Purpose: Various endoscopic modalities for managing Barrett's dysplasia (BD) are available and no previous comparison of the photodynamic therapy (PDT) vs. radiofrequency ablation therapy (RFT) exists. The aim of this study is to compare these modalities with regard to endoscopic eradication (EE) of Barrett's metaplasia (BM) and BD, adverse events, and costs from a single institution. Methods: Prospectively collected data of consecutive patients were used to identify 88 patients with BM and BD who underwent PDT vs. RFT. All PDT patients had high grade dysplasia (HGD) and either refused surgery or were not considered surgical candidates. Eleven (18%) RFT patients had HGD while others had low grade dysplasia (LGD). Thirty-four patients with BD received PDT and 62 patients with BD underwent RFT with HALO-360 and −90 systems.

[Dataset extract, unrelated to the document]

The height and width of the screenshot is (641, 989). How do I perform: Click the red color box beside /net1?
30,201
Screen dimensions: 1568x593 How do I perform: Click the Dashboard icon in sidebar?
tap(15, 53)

Combined modalities were performed in 8 patients at different times (PDT prior to RFT in all cases). Results: Thirty-one PDT patients (91%) and 46 (74%) RFT patients were men. The mean age was 70.2±12.2 and 66.2±13; the mean length of BM was 5.7±3.3 cm & 5.4±3.1 cm for PDT and RFT patients, respectively. The EE of BD was (25/34) 73.5% with PDT vs. (55/62) 88.7% with RFT after the completion of first endoscopic ablation treatment (p=0.06). The EE of BM was present in (15/34) 44.1% of PDT vs. (42/62) 67.7% RFT patients, (p=0.03). These EE ratios were improved with subsequent additional ablation therapies. The EE of BD was (60/62) 96.8% with an additional HALO-90 touch-up. Post-PDT clinically significant dysphagia was seen in 9 patients and managed with multiple endoscopic dilatations and in 2 of those cases needed endoscopic temporary stent. Two of post-RFT dysphagia patients were managed by endoscopic dilatation easily and both had also Parkinson's disease. One patient with PDT had esophageal perforation who was managed with non-surgical measures and no perforation was seen in RFT patients. The subsquamous intestinal metaplasia was (4/34) 11.8% with PDT and (2/62) 3.1% with RFT treated patients. According to the calculated cost analysis in our institution, PDT was four times more costly than RFT. Conclusion: Both PDT and RFT can lead to satisfactory eradication of BD and BM. However, RFT management had less adverse events and less costly compared to PDT in patients with BD. Disclosure: Dr Ertan is receiving research grants, lecture & consultant fees from Abbott, Barrx Medical,Centocor, Eisai and UCB.